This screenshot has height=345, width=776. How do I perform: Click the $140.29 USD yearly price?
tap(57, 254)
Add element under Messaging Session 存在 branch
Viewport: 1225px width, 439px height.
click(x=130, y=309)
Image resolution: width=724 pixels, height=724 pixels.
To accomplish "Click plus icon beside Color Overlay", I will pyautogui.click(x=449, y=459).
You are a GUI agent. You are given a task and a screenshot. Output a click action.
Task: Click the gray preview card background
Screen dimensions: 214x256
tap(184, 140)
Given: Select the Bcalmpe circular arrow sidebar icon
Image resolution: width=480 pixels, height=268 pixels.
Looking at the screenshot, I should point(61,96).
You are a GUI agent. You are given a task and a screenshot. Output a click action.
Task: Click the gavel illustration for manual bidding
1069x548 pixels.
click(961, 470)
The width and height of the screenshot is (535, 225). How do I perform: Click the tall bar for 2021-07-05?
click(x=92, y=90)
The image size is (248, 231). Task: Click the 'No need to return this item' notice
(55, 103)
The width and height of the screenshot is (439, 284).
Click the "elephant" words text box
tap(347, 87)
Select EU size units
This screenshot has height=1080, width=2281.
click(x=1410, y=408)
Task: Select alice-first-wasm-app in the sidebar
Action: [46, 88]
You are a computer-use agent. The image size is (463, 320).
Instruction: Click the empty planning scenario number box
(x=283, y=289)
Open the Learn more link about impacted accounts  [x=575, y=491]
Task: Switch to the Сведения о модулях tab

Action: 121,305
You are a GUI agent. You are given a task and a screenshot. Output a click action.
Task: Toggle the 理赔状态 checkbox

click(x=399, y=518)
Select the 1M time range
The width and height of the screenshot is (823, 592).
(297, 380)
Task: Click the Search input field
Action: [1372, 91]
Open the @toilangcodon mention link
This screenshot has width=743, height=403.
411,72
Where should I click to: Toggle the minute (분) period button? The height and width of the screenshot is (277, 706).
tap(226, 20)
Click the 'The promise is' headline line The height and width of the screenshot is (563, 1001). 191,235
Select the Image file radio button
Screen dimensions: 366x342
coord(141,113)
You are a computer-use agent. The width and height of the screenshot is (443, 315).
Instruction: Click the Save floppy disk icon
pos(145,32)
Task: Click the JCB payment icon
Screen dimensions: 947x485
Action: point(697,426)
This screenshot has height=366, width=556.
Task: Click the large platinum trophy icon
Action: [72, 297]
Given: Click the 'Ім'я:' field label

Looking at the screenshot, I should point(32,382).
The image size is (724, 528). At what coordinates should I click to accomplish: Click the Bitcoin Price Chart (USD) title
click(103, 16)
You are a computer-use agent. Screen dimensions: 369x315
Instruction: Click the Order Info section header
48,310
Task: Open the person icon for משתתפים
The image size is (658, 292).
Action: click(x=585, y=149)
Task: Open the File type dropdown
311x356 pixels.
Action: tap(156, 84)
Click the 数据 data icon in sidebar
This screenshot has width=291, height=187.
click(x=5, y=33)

********************

What needs to be done:
Provide all the records again, word for word.

Answer space:
This screenshot has height=345, width=776. How do I perform: Click the $140.29 USD yearly price?
tap(57, 254)
Add element under Messaging Session 存在 branch
Viewport: 1225px width, 439px height.
click(x=130, y=309)
Image resolution: width=724 pixels, height=724 pixels.
To accomplish "Click plus icon beside Color Overlay", I will pyautogui.click(x=449, y=459).
You are a GUI agent. You are given a task and a screenshot. Output a click action.
Task: Click the gray preview card background
Screen dimensions: 214x256
tap(184, 140)
Given: Select the Bcalmpe circular arrow sidebar icon
Image resolution: width=480 pixels, height=268 pixels.
Looking at the screenshot, I should point(61,96).
You are a GUI agent. You are given a task and a screenshot. Output a click action.
Task: Click the gavel illustration for manual bidding
1069x548 pixels.
click(961, 470)
The width and height of the screenshot is (535, 225). How do I perform: Click the tall bar for 2021-07-05?
click(x=92, y=90)
The image size is (248, 231). Task: Click the 'No need to return this item' notice
(55, 103)
The width and height of the screenshot is (439, 284).
Click the "elephant" words text box
tap(347, 87)
Select EU size units
This screenshot has height=1080, width=2281.
click(x=1410, y=408)
Task: Select alice-first-wasm-app in the sidebar
Action: [46, 88]
You are a computer-use agent. The image size is (463, 320).
Instruction: Click the empty planning scenario number box
(x=283, y=289)
Open the Learn more link about impacted accounts  [x=575, y=491]
Task: Switch to the Сведения о модулях tab

Action: 121,305
You are a GUI agent. You are given a task and a screenshot. Output a click action.
Task: Toggle the 理赔状态 checkbox

click(x=399, y=518)
Select the 1M time range
The width and height of the screenshot is (823, 592).
(297, 380)
Task: Click the Search input field
Action: [1372, 91]
Open the @toilangcodon mention link
This screenshot has width=743, height=403.
411,72
Where should I click to: Toggle the minute (분) period button? The height and width of the screenshot is (277, 706).
tap(226, 20)
Click the 'The promise is' headline line The height and width of the screenshot is (563, 1001). 191,235
Select the Image file radio button
Screen dimensions: 366x342
coord(141,113)
You are a computer-use agent. The width and height of the screenshot is (443, 315).
Instruction: Click the Save floppy disk icon
pos(145,32)
Task: Click the JCB payment icon
Screen dimensions: 947x485
Action: point(697,426)
This screenshot has height=366, width=556.
Task: Click the large platinum trophy icon
Action: [72, 297]
Given: Click the 'Ім'я:' field label

Looking at the screenshot, I should point(32,382).
The image size is (724, 528). At what coordinates should I click to accomplish: Click the Bitcoin Price Chart (USD) title
click(103, 16)
You are a computer-use agent. Screen dimensions: 369x315
Instruction: Click the Order Info section header
48,310
Task: Open the person icon for משתתפים
The image size is (658, 292).
Action: click(x=585, y=149)
Task: Open the File type dropdown
311x356 pixels.
Action: tap(156, 84)
Click the 数据 data icon in sidebar
This screenshot has width=291, height=187.
click(x=5, y=33)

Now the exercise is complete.